> _Task details_: Could every line of the listing be output exactly, with the pictures skipped?

> _Data records_:

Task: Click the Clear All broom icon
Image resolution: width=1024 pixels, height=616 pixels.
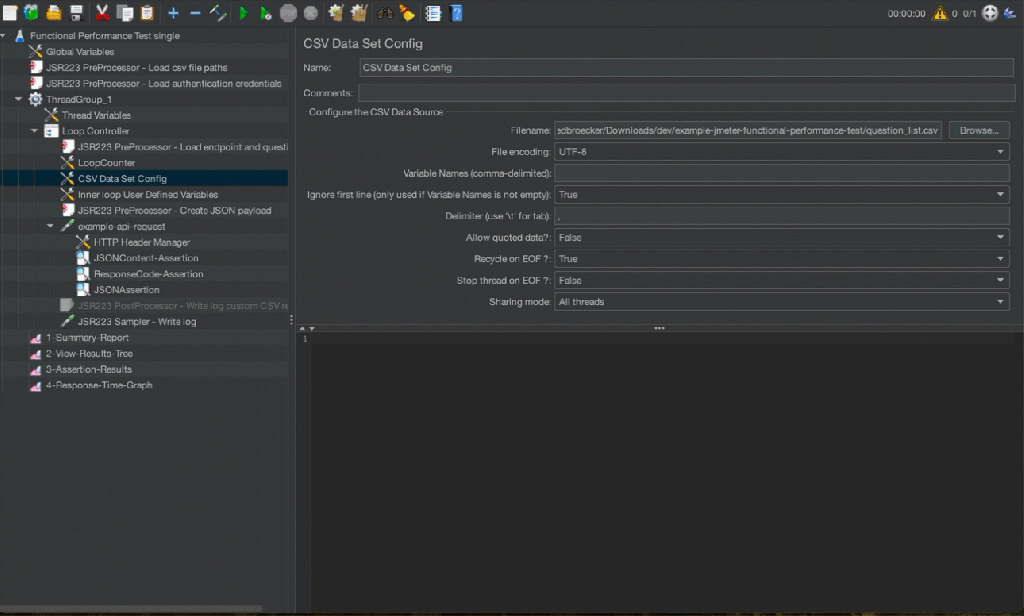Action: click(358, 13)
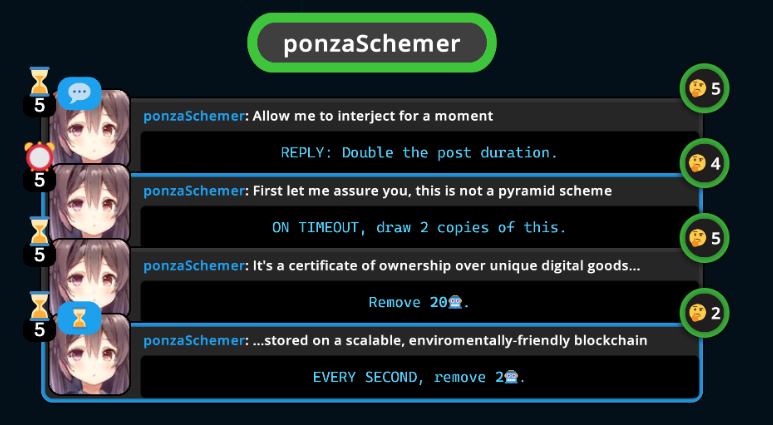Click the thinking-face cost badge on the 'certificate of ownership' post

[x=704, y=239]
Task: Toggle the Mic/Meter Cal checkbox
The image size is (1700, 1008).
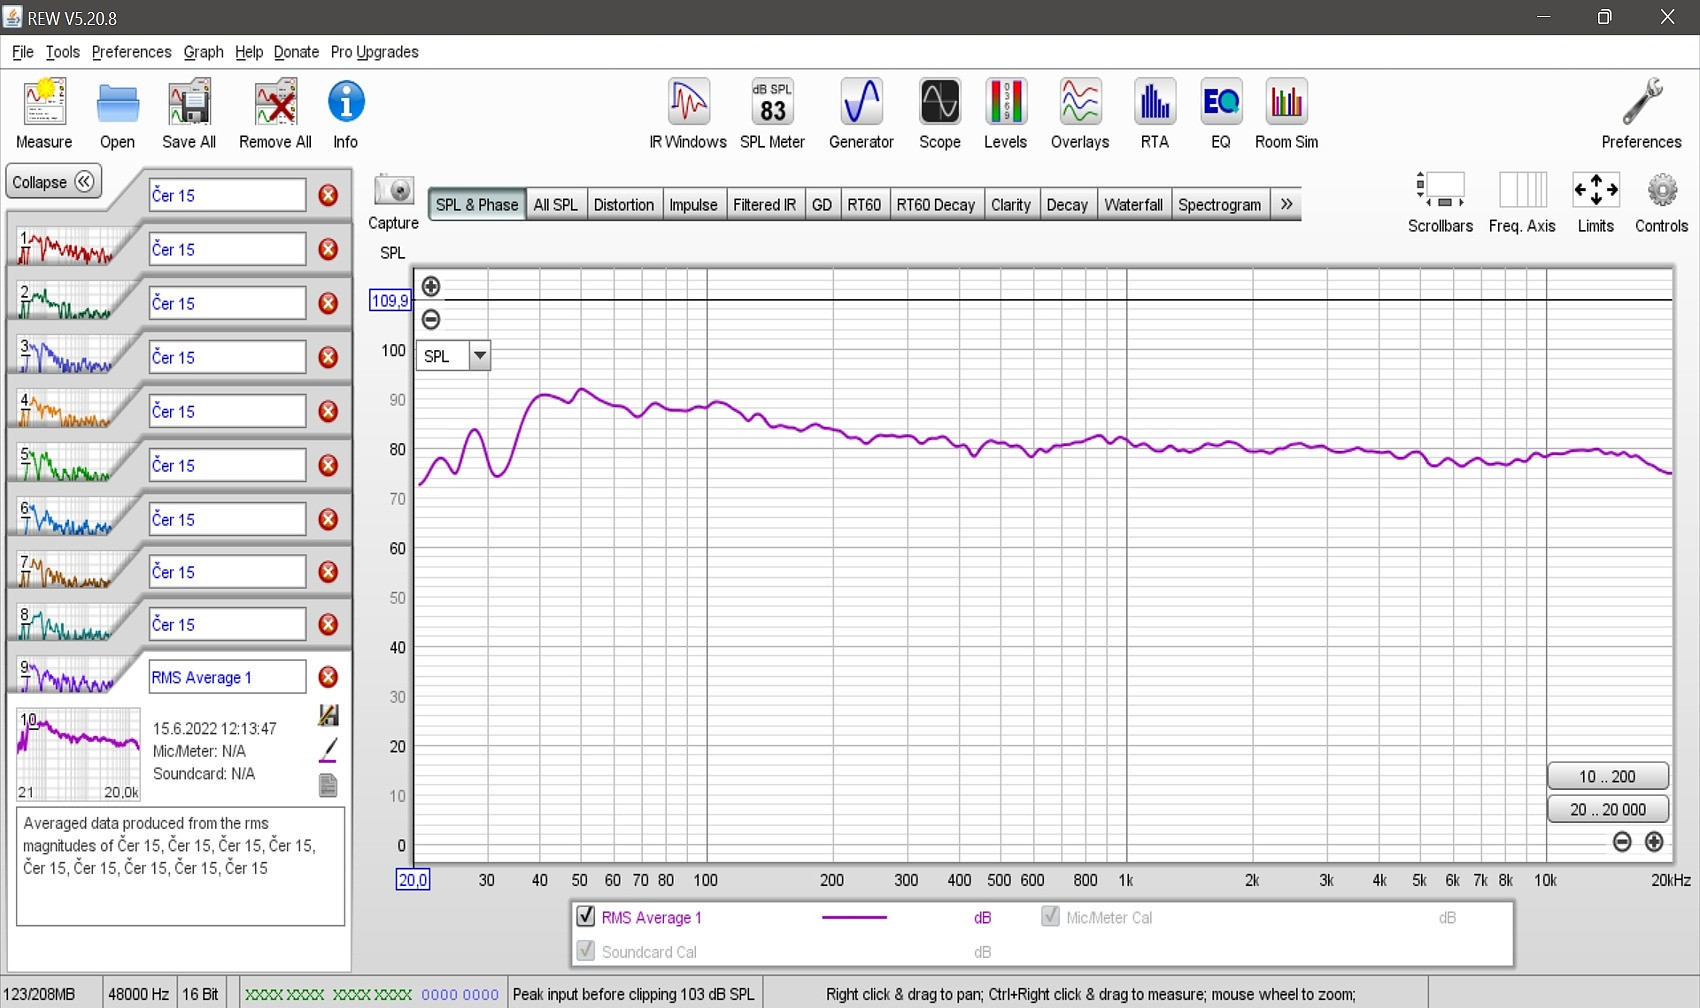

> _Answer space_:
Task: Click the Clear All broom icon
Image resolution: width=1024 pixels, height=616 pixels.
Action: click(358, 13)
Click the thinking-face cost badge on the 'certificate of ownership' post

[x=704, y=239]
Task: Toggle the Mic/Meter Cal checkbox
The image size is (1700, 1008).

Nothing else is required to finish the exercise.